Now, let’s compare to reading directly from MySQL:
CL-USER> (pgloader.mysql:stream-database "dbname")
table name read imported errors time
------------------------------ --------- --------- --------- ---------
aaaaaaaaaa_aaaa 24595 24595 0 0.887s
bbbbbbbbbb_bbbbbbbbb 326 326 0 0.617s
cccccccccc_cccccccccccc 25126 25126 0 1.497s
dddddddddd_dddddddddd_dd 8 8 0 0.582s
eeeeeeeeee_eeeeeeeeee_eeeeeeee 36825 36825 0 1.697s
ffffffffff_ffffff 624 624 0 0.748s
gggggggggg_ggggg_gggggggg 5638 5638 0 0.923s
hhh_hhhhhhh 120159 120159 0 3.525s
iii_iiiiiiiiiiiii 661 661 0 0.449s
jjjjjjj 30027 30027 0 2.546s
kkk_kkkkkkkkk 12 12 0 0.330s
lll_llllll 4 4 0 0.323s
mmmm_mmm 29669 29669 0 1.227s
nnnn_nnnnnn 100197 100197 0 2.489s
oooo_ooooo 93555 93555 0 9.148s
pppp_ppppppp 76457 76457 0 6.713s
qqqq_qqqqqqqqqqqq 126159 126159 0 4.571s
------------------------------ --------- --------- --------- ---------
Total streaming time 670042 670042 0 38.272s
NIL
The
streaming here is a tad slower than the
importing from files. Now if you
want to be fair when comparing those, you would have to take into account
the time it takes to
export the data out from its source. When doing that
export/import dance, a quick test shows a timing of
1m4.745s
. Now, if we do
an
export only test, it runs in
31.822s
. So yes streaming is a good thing to
have here.
Conclusion
We just got twice as fast as the python version.
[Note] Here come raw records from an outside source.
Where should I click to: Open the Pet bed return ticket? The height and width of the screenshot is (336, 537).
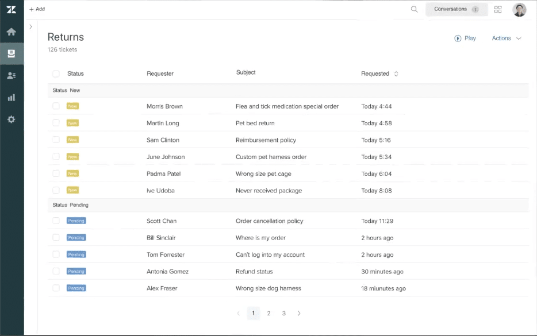click(x=255, y=122)
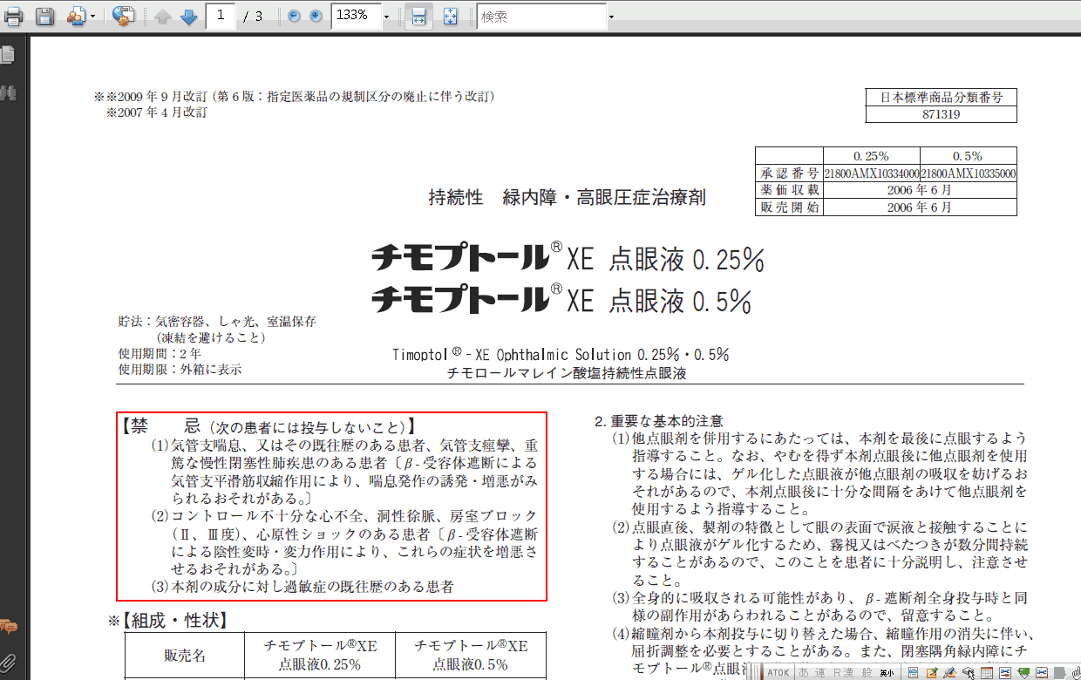Click the zoom out minus button
Screen dimensions: 1081x680
click(x=294, y=17)
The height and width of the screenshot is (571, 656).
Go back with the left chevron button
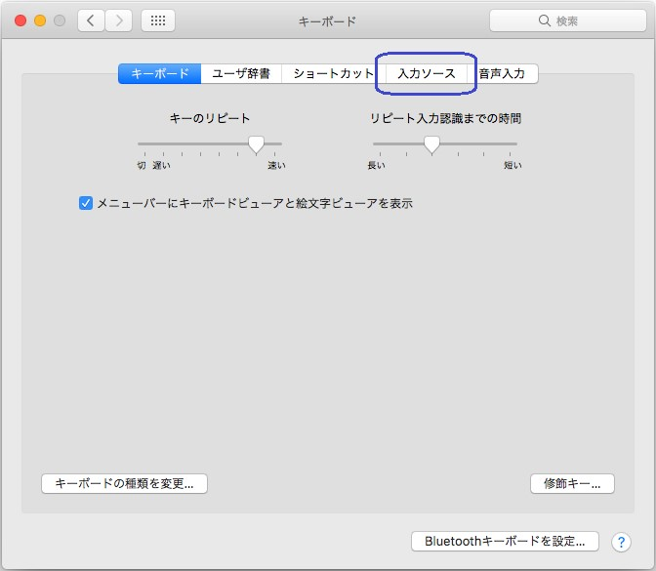(91, 20)
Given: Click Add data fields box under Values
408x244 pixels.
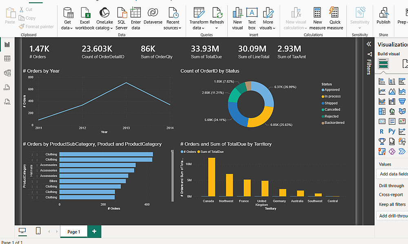Looking at the screenshot, I should [x=393, y=174].
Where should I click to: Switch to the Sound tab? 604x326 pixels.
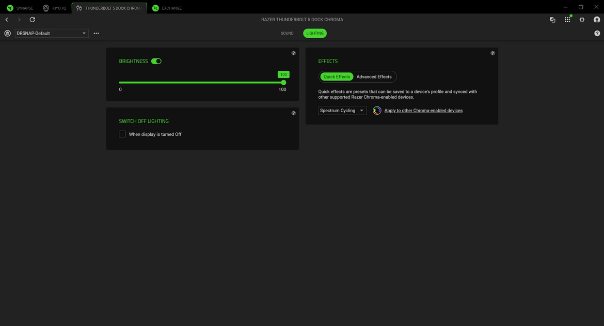coord(287,33)
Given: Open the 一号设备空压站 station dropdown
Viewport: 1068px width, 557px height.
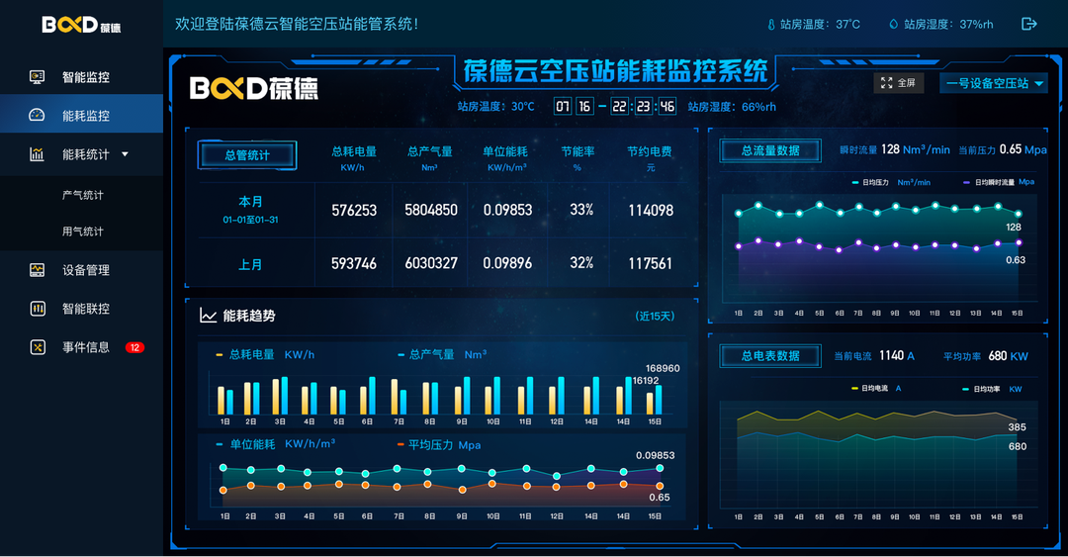Looking at the screenshot, I should tap(993, 83).
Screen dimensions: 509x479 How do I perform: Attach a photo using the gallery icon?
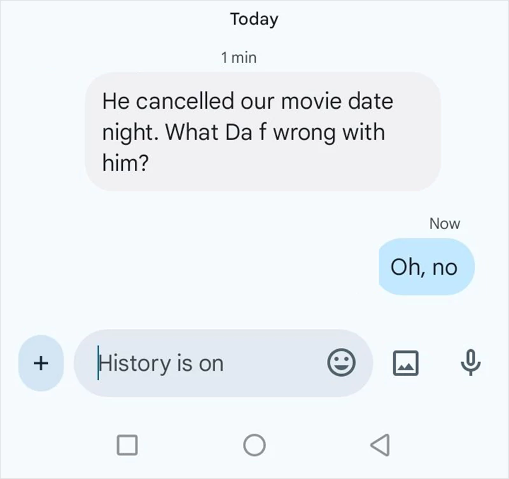(x=405, y=363)
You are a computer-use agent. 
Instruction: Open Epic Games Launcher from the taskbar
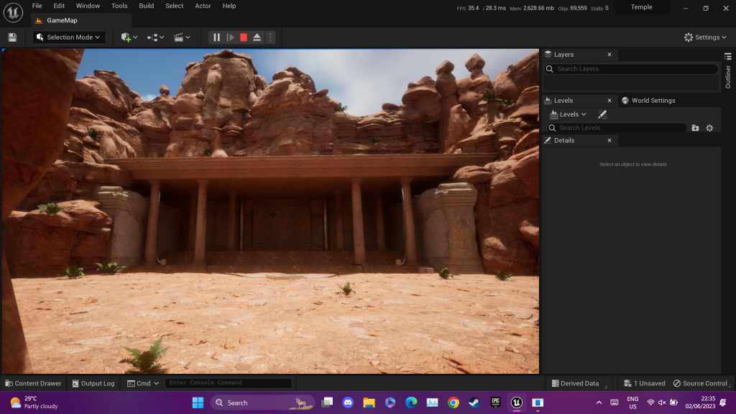[x=495, y=403]
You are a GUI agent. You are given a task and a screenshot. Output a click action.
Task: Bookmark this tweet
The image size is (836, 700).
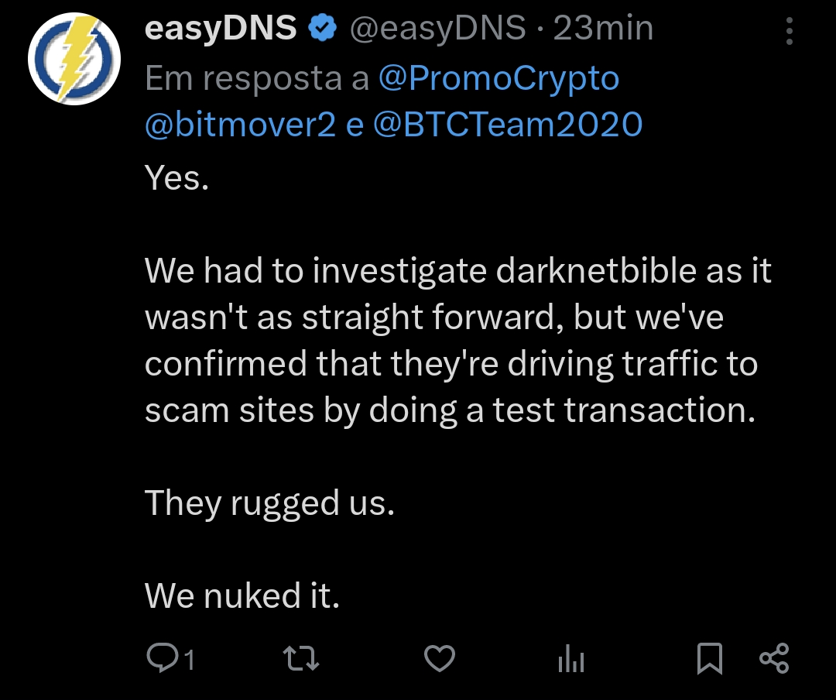(x=710, y=658)
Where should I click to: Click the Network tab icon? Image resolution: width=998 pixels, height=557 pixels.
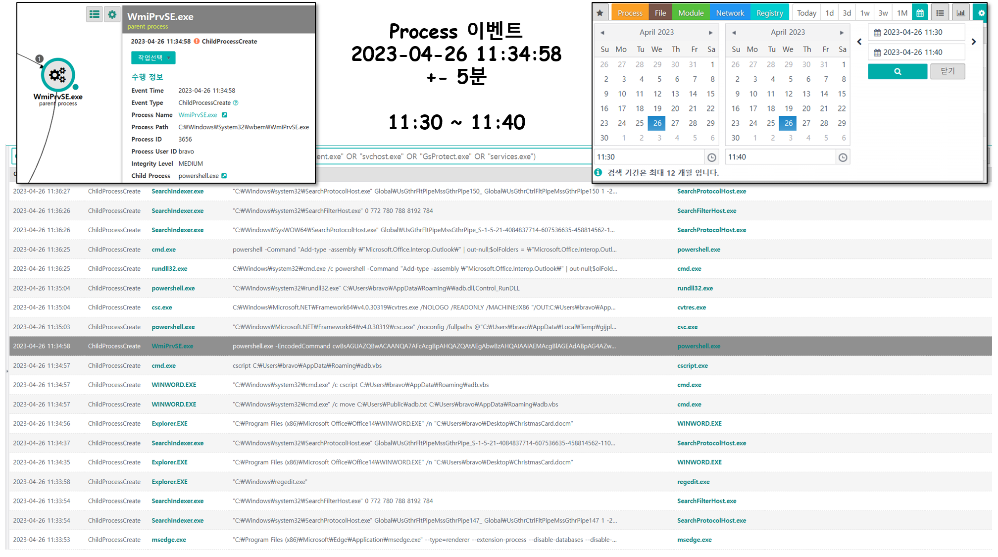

Some will say that I’m not comparing fairly to the Python version of pgloader here, because I could have implemented the streaming facility in Python too. Well actually I did, the option are called section_threads and split_file_reading, that you can set so that a reader is pushing data into a set of queues and several workers are feeding each from its own queue. It didn’t help with performances at all. Once again, read about the infamous Global Interpreter Lock to understand why not.
So actually it’s a fair comparison here where the new code is twice as fast as the previous one, with only some hours of hacking and before spending any time on optimisation. Well, apart from using a producer, a consumer and a queue, which I almost had to have for streaming in between two database connections anyways.